Hence my assertion that with current methods and telescopes there is not much chance of success. But of course technology advances and in the next 10-20 years there may be better opportunities.

The first step in a directed search would be to find planets like Earth. The first major opportunity will be with the TESS spacecraft, launching in 2017, capable of detecting earth-sized planets around the brightest 500,000 stars. However, it's 2-year mission would limit the ability to detect an Earth-analogue. The best bet for finding true Earth-analogues will come later (2025 perhaps) with the launch of Plato, a six-year mission that again, studies the brightest stars. However, there is then a big leap forward required to perform studies of the atmospheres of these planets.

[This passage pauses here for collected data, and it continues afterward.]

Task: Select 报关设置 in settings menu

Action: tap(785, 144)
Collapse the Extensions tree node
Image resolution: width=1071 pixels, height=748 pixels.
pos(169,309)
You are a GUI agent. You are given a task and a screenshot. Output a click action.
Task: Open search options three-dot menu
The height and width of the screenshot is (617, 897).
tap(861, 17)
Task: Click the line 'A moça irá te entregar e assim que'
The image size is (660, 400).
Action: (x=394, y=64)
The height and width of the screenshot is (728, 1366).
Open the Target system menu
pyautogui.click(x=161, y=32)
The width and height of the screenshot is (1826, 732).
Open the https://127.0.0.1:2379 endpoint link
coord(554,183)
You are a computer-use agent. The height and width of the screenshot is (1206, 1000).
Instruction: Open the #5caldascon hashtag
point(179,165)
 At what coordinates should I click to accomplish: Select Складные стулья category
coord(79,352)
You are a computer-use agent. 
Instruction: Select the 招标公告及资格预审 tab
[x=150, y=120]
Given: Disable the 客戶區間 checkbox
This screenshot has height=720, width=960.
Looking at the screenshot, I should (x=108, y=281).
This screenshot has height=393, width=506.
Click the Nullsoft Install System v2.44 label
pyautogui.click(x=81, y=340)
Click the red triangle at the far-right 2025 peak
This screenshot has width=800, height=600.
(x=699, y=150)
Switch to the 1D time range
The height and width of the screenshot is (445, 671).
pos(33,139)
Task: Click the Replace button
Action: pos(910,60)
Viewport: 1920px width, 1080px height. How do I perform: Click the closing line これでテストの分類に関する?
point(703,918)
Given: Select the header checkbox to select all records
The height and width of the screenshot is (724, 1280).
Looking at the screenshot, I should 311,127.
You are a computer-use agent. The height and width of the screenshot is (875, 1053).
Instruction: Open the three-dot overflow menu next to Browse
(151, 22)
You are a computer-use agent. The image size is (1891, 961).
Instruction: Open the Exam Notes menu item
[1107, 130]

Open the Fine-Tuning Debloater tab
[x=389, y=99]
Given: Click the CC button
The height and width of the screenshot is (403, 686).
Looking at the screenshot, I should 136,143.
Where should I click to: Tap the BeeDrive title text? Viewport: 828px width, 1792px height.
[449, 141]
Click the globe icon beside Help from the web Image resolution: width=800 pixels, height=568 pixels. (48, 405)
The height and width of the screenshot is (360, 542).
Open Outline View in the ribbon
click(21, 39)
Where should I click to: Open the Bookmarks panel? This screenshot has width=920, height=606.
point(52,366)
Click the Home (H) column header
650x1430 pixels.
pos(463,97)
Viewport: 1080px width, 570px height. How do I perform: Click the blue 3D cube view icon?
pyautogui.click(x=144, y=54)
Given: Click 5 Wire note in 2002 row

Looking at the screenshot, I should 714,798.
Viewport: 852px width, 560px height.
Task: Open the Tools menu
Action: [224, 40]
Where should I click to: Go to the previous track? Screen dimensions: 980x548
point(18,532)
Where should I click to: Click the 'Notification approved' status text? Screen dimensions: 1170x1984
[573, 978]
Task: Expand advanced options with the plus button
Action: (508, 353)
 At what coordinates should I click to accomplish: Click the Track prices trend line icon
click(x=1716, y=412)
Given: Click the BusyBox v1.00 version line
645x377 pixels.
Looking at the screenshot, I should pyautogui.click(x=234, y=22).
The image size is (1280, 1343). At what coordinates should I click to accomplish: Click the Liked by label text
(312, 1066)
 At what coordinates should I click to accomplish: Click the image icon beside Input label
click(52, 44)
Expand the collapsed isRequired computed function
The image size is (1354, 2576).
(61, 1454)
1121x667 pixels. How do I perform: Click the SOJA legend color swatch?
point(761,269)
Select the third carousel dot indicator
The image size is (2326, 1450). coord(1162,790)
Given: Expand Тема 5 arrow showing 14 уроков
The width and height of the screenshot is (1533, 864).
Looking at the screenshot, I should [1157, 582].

Direct imaging and spectroscopy would probably require space-borne nulling interferometers; indirect observations of phase-effects and transmission spectroscopy through an exoplanet atmosphere does not require great angular resolution, just massive precision and collecting area. Spectroscopy of something the size of Earth around a normal star will probably require a bigger successor to the James Webb Space Telescope (JWST - launch 2024?), or even more collecting area than will be provided by the E-ELT in the next decade. For example Snellen (2013) argues it would take 80-400 transits-worth of exposure time (i.e. 80-400 years!) to detect the biomarker signal of an Earth-analogue with the E-ELT!

It has been suggested that new radio telescope projects and technology like the Square Kilometre Array may be capable of serendipitously detecting radio "chatter" out to distances of 50 pc ($\sim 150$ light years) - see Loeb & Zaldarriaga (2007). This array, due to begin full operation some time after 2025 could also monitor a multitude of directions at once for beamed signals. A good overview of what might be possible in the near future is given by Tarter et al. (2009).